Most people have a picture of themselves or their kids as their profile picture on the social networking site Facebook. My kids' smiling faces were on mine, too, because frankly they are a lot cuter to look at than me.
I changed the image a couple of years ago to that of an open hand with the words Stop Violence Against Women after reading about Sakineh Mohammadi Ashtiani, an Iranian woman who was facing death by stoning based on charges of alleged adultery in 2006. The latest update I could find was a July 2012 Amnesty International report noting that Ashtiani remains in an Iranian prison apparently still facing the death by stoning sentence while her lawyer remains held as a prisoner of conscience.
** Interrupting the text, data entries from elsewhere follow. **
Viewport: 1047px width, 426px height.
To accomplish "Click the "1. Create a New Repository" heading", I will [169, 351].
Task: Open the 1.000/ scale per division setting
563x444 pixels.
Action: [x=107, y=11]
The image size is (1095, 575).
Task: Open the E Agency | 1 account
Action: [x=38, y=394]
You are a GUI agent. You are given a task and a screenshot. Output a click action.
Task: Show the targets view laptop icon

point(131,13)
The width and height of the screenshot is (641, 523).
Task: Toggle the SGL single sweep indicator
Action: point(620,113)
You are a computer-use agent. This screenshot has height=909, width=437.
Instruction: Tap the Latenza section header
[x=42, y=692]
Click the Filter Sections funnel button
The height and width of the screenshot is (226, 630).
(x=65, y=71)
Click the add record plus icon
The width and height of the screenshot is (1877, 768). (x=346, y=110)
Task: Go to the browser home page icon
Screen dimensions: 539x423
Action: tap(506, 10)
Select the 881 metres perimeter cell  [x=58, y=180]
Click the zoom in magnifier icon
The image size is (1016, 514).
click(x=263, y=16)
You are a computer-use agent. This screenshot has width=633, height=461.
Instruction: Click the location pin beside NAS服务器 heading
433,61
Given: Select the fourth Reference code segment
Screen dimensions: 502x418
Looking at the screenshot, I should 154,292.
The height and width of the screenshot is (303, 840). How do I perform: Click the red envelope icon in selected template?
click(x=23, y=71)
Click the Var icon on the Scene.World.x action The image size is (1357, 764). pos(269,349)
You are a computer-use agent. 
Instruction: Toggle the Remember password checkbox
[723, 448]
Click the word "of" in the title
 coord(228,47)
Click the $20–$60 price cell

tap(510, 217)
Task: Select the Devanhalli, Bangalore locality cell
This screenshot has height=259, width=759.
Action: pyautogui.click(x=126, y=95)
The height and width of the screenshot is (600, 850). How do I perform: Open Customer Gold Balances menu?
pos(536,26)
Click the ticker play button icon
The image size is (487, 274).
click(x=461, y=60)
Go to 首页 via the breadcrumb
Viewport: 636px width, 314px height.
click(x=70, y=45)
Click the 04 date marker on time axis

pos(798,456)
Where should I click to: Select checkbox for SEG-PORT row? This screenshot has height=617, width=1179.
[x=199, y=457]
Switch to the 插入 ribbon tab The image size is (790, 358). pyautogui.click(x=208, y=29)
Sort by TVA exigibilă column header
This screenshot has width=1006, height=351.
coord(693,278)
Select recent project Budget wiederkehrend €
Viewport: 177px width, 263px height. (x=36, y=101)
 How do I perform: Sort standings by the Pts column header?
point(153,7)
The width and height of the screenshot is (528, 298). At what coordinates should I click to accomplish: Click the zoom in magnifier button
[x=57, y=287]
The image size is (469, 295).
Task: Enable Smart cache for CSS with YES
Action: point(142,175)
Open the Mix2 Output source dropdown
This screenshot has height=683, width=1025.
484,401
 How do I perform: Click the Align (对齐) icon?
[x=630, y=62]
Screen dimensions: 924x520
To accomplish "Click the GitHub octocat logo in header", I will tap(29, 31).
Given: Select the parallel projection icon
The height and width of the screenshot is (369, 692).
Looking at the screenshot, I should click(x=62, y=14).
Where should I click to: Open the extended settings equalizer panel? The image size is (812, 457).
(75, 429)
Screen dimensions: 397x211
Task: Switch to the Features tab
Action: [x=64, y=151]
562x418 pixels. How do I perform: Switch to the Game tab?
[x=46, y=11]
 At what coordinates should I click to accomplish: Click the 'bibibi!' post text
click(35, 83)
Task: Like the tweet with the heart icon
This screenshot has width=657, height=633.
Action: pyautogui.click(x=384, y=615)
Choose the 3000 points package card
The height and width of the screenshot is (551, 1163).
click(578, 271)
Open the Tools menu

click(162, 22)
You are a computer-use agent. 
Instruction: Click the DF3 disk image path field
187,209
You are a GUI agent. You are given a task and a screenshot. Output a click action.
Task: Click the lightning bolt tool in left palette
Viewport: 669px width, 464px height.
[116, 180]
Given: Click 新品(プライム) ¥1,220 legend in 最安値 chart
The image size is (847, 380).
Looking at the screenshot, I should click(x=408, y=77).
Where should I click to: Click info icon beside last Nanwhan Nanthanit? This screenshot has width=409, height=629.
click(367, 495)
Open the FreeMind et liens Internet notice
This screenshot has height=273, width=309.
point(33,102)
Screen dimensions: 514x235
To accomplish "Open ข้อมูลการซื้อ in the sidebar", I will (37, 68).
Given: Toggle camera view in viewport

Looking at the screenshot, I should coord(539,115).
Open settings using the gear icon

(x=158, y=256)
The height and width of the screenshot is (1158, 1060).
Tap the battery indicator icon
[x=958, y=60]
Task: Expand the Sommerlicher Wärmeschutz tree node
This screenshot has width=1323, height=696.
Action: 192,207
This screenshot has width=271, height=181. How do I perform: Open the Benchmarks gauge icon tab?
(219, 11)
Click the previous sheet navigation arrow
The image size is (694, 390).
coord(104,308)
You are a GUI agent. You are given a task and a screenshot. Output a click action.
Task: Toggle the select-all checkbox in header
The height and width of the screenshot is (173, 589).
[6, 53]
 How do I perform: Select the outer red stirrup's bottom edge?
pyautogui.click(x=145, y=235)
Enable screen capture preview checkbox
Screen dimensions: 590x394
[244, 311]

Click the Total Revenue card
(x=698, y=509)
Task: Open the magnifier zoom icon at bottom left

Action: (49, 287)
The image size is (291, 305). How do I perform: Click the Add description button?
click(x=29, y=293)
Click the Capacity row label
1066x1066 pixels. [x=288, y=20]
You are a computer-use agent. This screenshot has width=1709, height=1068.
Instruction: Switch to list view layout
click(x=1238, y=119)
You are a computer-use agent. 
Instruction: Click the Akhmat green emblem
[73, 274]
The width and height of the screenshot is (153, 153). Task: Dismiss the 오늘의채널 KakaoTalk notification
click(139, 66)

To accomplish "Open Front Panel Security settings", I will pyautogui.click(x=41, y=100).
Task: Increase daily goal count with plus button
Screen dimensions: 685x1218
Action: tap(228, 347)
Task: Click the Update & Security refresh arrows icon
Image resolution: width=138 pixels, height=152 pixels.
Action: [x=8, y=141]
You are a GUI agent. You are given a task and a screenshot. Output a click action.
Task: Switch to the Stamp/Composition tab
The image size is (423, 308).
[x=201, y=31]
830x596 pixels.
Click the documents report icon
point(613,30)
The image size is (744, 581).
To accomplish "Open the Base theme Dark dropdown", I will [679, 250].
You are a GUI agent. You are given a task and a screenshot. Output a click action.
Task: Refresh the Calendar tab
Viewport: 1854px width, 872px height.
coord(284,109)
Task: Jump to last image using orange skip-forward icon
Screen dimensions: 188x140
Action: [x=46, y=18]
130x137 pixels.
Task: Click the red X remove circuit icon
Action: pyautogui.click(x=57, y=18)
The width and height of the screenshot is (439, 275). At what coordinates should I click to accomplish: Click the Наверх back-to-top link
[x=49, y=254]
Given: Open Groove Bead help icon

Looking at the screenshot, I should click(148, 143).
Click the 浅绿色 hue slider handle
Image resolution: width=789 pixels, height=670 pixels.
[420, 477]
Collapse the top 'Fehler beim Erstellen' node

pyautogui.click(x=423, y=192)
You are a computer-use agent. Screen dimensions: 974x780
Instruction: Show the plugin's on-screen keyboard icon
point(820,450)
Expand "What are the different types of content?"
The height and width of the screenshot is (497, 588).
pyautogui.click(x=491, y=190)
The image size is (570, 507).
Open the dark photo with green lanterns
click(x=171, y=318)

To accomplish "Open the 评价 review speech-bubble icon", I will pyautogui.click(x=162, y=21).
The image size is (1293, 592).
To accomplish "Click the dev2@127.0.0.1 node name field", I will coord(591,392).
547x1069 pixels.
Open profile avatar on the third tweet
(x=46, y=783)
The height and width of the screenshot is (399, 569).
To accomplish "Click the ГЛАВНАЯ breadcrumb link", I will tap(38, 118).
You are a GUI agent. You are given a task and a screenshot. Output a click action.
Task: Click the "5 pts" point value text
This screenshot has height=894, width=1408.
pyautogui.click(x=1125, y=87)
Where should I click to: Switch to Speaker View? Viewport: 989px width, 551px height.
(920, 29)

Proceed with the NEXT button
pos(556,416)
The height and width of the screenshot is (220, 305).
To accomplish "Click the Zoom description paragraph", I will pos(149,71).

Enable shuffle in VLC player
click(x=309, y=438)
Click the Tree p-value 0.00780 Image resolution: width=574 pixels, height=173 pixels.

It could be argued I'm preaching to the converted with my FB profile photo. Probably. I've often wanted to upload a fresh image, but each time I consider it, without fail a violent attack against a girl or woman makes headlines around the world.
Last October, I wept at the story of Malala Yousafzai, a 14-year-old Pakistani girl who was shot in the head by the Taliban for daring to promote girls' education. Now 15, Malala was recently released from a hospital in the U.K. where she and her family will stay while she receives further treatment.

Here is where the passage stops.